▶ **Questions**:
- a) According to the passage on bees and apple orchards, how many stamens does every apple flower have?
- b) Continue the passage on bees and apple orchards from where it stops.

▶ **Text excerpt**:

-----

I attended a Montgomery County Bee Keeper’s meeting the other night, and although I’ve only attended one other, I heard some of the same things. One most important and repeated message is that for bees to survive the mites that attack them must be controlled. I heard it at least twenty times and I would be afraid to go to that meeting next month if I lost my bees to mites. Fortunately, a neighbor really takes care of our bees and is very interested in doing a good job of it.
Bees are important to an apple orchard because of their aid in pollination. Pollination involves a few things, including the parts of the flower. Apple flowers have both male, the stamen, and female, the pistil, parts. The stamen actually consists of the anther, which has two sacs containing pollen grains and the filament, a stalk which supports the anther. There are twenty stamens in every apple flower. The pistil is made up of three parts, the stigma, which catches the pollen and germinates it, the style, which supports and acts with the stigma to deliver the pollen to the third part, the ovary, which grows into the fruit. Pollination occurs when pollen grains are transferred from the anther to the stigma. This process allows fertilization, the union of the egg and sperm, to take place which stimulates the basal part of the flower, keeping it from dropping off the tree. Apple pollen sticks to the honeybee as it travels from flower to flower and rubs off onto the stigma. Most apple varieties are not self-fruitful and need the pollen from another apple variety to produce fruit. A honeybee can visit 5000 blossoms on a nice day.
So, I was thinking about what my topic would be this month and I had a problem. The past two years in several issues, I’ve talked about spraying your fruit trees. I figured readers would be tired of this topic. Then I thought about the bee meeting and the repetition of their advice and now I don’t feel so bad writing about spraying your trees.

-----

Stored data entries
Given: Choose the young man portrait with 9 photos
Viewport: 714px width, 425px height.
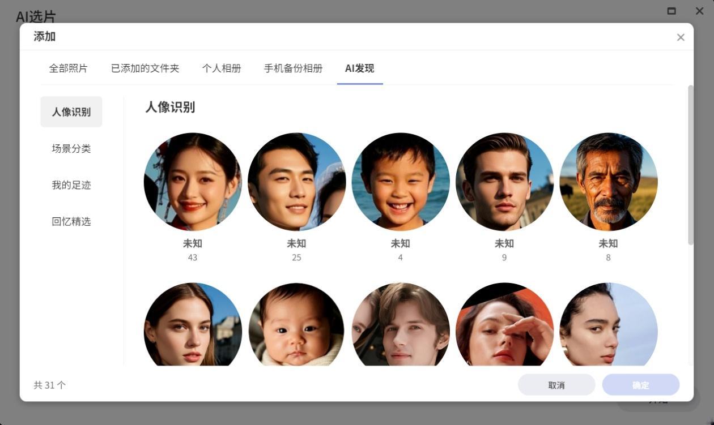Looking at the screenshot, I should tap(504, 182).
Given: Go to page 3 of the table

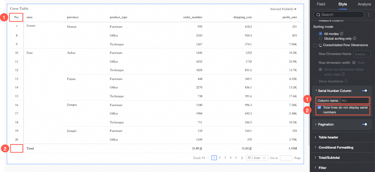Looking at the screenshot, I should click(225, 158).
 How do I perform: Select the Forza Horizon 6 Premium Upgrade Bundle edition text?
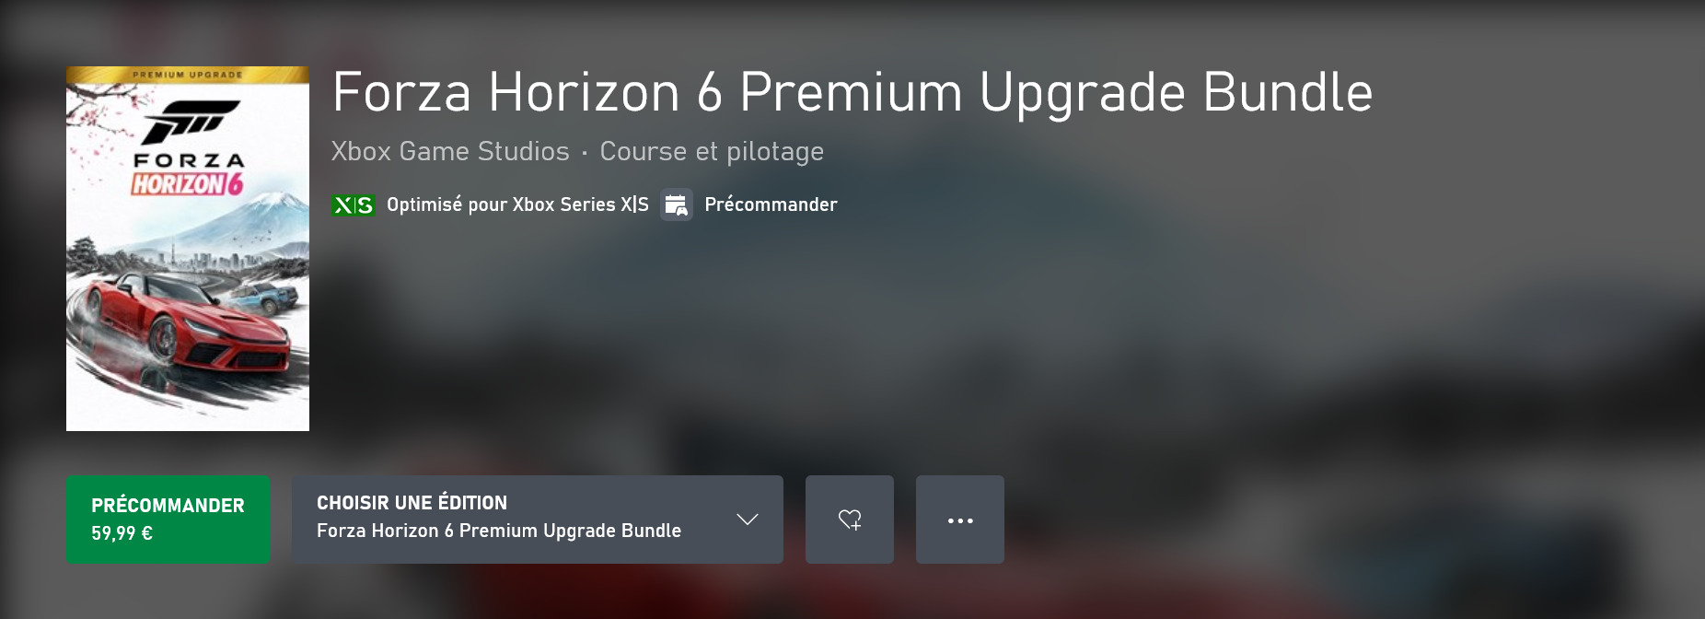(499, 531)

-----

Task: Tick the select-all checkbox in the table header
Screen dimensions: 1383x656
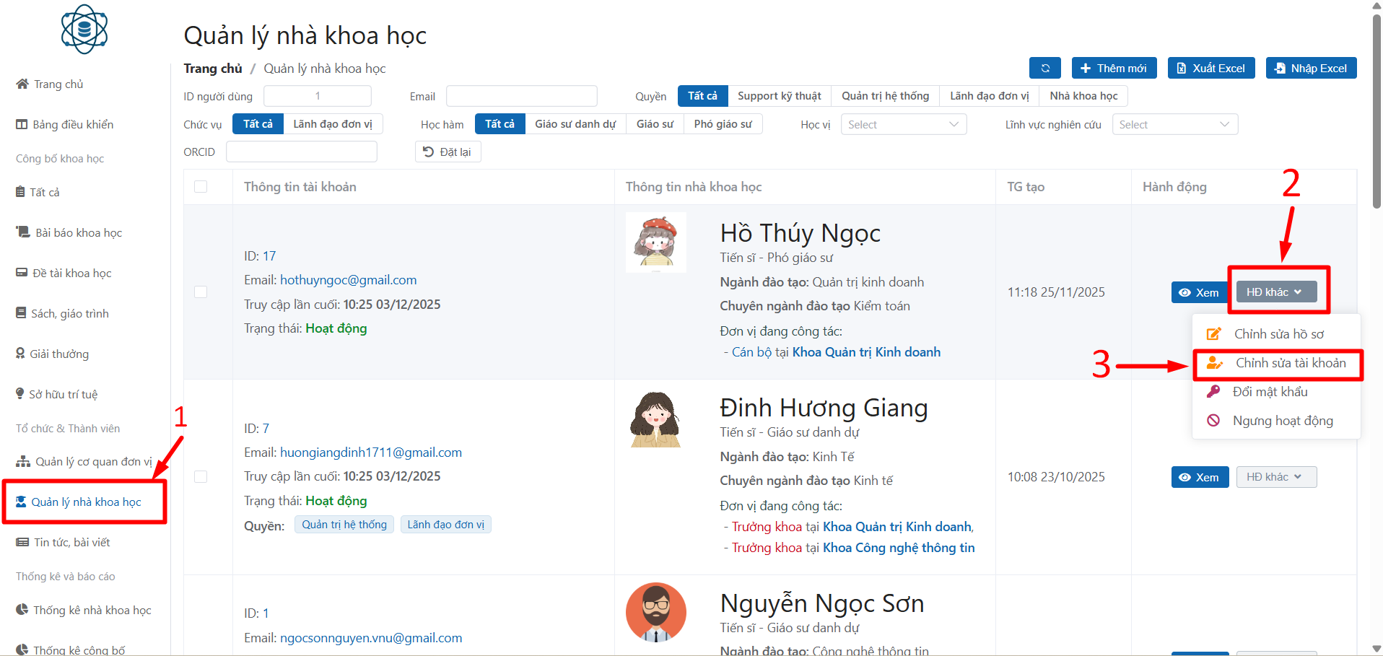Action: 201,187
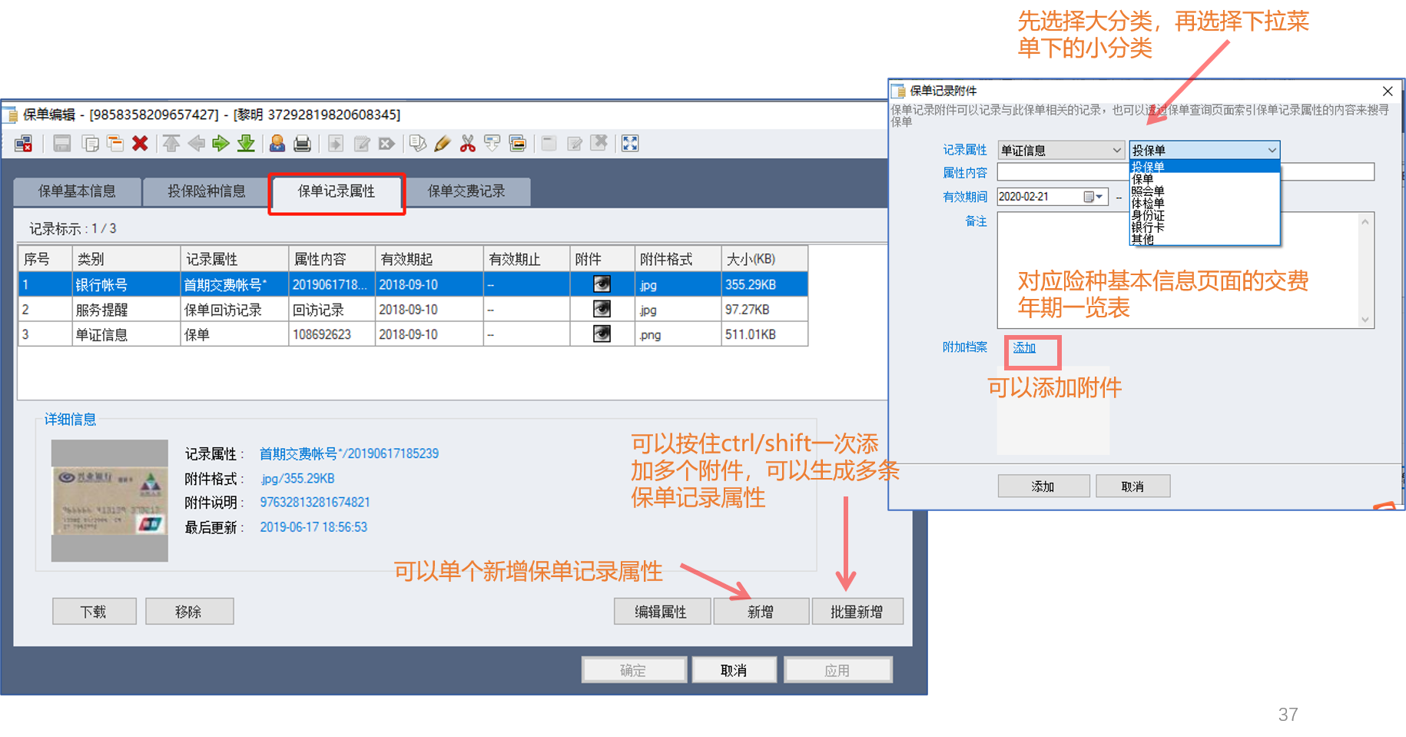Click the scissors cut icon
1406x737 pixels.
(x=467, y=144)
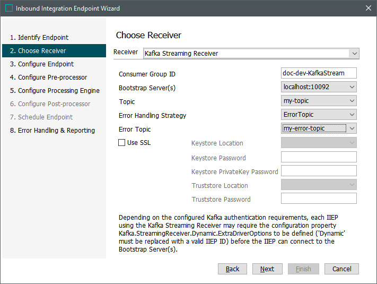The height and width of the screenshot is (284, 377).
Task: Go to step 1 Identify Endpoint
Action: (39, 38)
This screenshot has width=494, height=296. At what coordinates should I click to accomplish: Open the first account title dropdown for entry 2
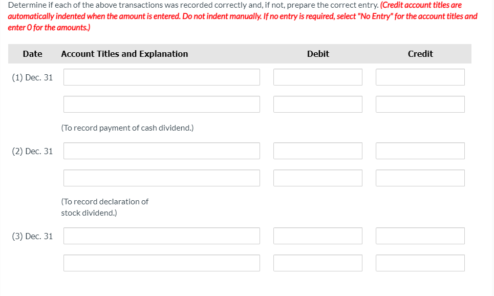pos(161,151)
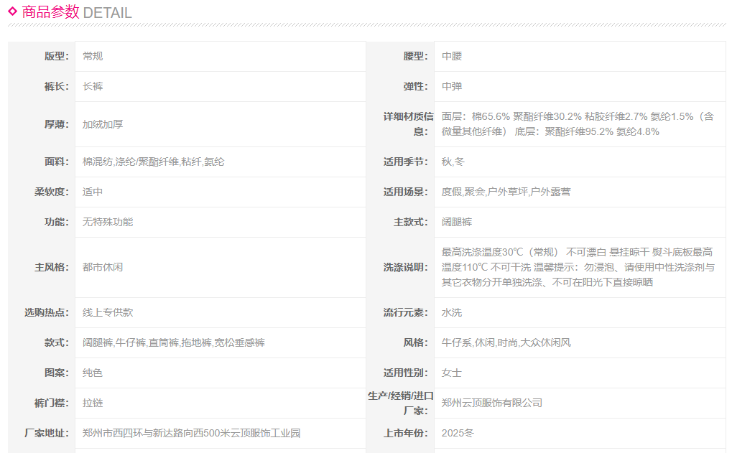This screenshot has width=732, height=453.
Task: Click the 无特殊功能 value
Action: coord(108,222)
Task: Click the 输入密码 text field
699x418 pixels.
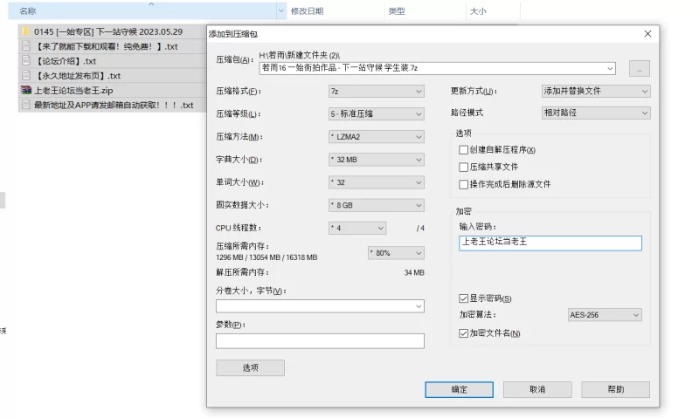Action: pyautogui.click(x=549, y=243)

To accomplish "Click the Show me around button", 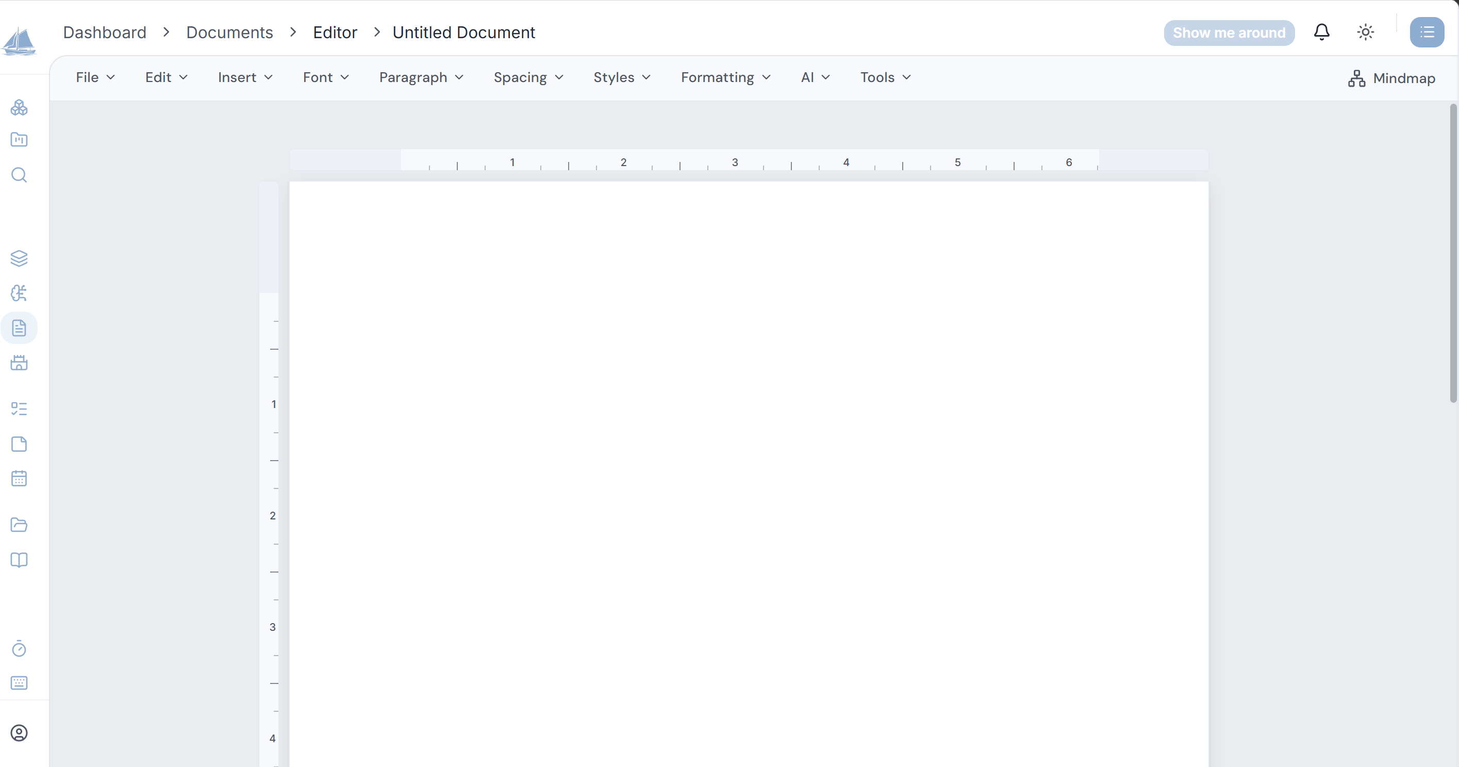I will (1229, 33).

-----

▶ **Answers to the tasks**:
- a) Twenty.

- b)
In order to get edible fruit, you must spray your trees. March is the time to begin and these early sprays are very important. The oil spray should be applied on peaches while the tree is still dormant but the temperature must stay above 40° F. for twenty four hours after the application (and for any other oil application). Ferbam (Carbamate) or lime sulfur should be added to this spray. On blueberries apply just the oil spray. When the leaves show between a quarter and half inch green on apples, cherries, pears and plums, apply the oil spray. The oil is used to control insect eggs and newly emerged insects. Fewer insects now means fewer insects later. Spray oil is very safe to humans and animals and is accepted by organic growers. Ferbam, a fungicide, controls peach leaf curl and it is also very safe. Lime sulfur as a fungicide can be used if you’re an organic grower. Remember, follow directions on the label. (For those that may not know it, organic does not mean not sprayed.)
Hopefully, by the time you apply these sprays your trees are pruned. Not only does that save on the amount of spray to be used, but it also allows for better air circulation and permits more light into the center of the tree. Fresh air and light help keep disease pressures lower.
Fertilization is also important at this time of year. Older, established trees usually need only nitrogen. It should be applied at the rate of no more than one-third pound of actual nitrogen per tree. For example, less than five pounds of blood meal (15-1-1) would be spread around drip line of the tree. Younger trees, three years old or less, should be given a handful of 10-10-10, spread around the tree, away from the trunk.
Finally, March and April are the best months to plant fruit trees and other fruit bearing plants. There should be a wide selection of healthy young trees available and they’ll have time to get their roots established before the onslaught of heat and dryness.
Well, fruit growing is like keeping bees. You don’t do the same things every day, but when things have to be done, they must get done, or you won’t enjoy the fruits (honey) of your labor.